Some of the lines below need repeating. Reproduce exactly those between the lines holding "Viewport: 862px width, 570px height." and "Open the Authors", inclusive.

━━━━━ TASK INPUT ━━━━━

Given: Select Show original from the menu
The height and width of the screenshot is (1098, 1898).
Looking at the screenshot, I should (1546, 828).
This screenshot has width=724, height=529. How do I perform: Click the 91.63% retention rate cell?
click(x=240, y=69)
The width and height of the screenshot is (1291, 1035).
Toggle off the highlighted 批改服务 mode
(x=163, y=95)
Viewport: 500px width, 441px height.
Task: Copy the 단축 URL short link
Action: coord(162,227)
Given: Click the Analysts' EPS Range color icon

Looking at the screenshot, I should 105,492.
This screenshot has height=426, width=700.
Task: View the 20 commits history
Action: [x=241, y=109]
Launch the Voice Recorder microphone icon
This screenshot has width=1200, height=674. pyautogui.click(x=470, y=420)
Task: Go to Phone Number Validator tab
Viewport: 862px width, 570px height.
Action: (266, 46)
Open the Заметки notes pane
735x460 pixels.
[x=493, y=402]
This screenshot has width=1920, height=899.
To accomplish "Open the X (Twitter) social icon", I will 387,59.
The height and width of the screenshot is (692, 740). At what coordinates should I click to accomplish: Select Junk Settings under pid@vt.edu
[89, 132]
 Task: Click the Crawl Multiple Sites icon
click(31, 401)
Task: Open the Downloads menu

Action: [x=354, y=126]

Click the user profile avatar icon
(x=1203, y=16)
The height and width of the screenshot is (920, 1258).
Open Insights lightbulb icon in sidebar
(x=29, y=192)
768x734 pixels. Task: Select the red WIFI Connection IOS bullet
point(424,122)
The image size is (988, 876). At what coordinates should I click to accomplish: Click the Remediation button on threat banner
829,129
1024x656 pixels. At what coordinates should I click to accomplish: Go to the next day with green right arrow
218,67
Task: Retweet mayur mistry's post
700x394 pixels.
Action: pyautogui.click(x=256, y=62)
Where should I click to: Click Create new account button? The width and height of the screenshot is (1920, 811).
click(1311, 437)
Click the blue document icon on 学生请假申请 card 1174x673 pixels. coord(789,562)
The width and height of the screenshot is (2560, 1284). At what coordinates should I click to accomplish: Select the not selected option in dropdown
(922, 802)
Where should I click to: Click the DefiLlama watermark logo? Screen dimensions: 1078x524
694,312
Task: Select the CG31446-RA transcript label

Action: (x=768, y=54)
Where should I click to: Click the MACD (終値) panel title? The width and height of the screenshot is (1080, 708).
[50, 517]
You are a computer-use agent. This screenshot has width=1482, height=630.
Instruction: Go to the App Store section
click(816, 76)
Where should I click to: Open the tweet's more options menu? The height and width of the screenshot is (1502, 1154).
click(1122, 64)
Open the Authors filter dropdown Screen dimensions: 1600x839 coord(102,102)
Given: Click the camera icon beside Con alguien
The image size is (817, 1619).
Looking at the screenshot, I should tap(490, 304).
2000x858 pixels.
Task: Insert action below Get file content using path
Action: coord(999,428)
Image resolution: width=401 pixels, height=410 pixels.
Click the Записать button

━━━━━

_ANSWER TO THE EXERCISE_
Viewport: 862px width, 570px height.
Action: (266, 46)
Open the Заметки notes pane
735x460 pixels.
[x=493, y=402]
This screenshot has width=1920, height=899.
To accomplish "Open the X (Twitter) social icon", I will 387,59.
The height and width of the screenshot is (692, 740). At what coordinates should I click to accomplish: Select Junk Settings under pid@vt.edu
[89, 132]
 Task: Click the Crawl Multiple Sites icon
click(31, 401)
Task: Open the Downloads menu

Action: [x=354, y=126]

Click the user profile avatar icon
(x=1203, y=16)
The height and width of the screenshot is (920, 1258).
Open Insights lightbulb icon in sidebar
(x=29, y=192)
768x734 pixels. Task: Select the red WIFI Connection IOS bullet
point(424,122)
The image size is (988, 876). At what coordinates should I click to accomplish: Click the Remediation button on threat banner
829,129
1024x656 pixels. At what coordinates should I click to accomplish: Go to the next day with green right arrow
218,67
Task: Retweet mayur mistry's post
700x394 pixels.
Action: pyautogui.click(x=256, y=62)
Where should I click to: Click Create new account button? The width and height of the screenshot is (1920, 811).
click(1311, 437)
Click the blue document icon on 学生请假申请 card 1174x673 pixels. coord(789,562)
The width and height of the screenshot is (2560, 1284). At what coordinates should I click to accomplish: Select the not selected option in dropdown
(922, 802)
Where should I click to: Click the DefiLlama watermark logo? Screen dimensions: 1078x524
694,312
Task: Select the CG31446-RA transcript label

Action: (x=768, y=54)
Where should I click to: Click the MACD (終値) panel title? The width and height of the screenshot is (1080, 708).
[50, 517]
You are a computer-use agent. This screenshot has width=1482, height=630.
Instruction: Go to the App Store section
click(816, 76)
Where should I click to: Open the tweet's more options menu? The height and width of the screenshot is (1502, 1154).
click(1122, 64)
Open the Authors filter dropdown Screen dimensions: 1600x839 coord(102,102)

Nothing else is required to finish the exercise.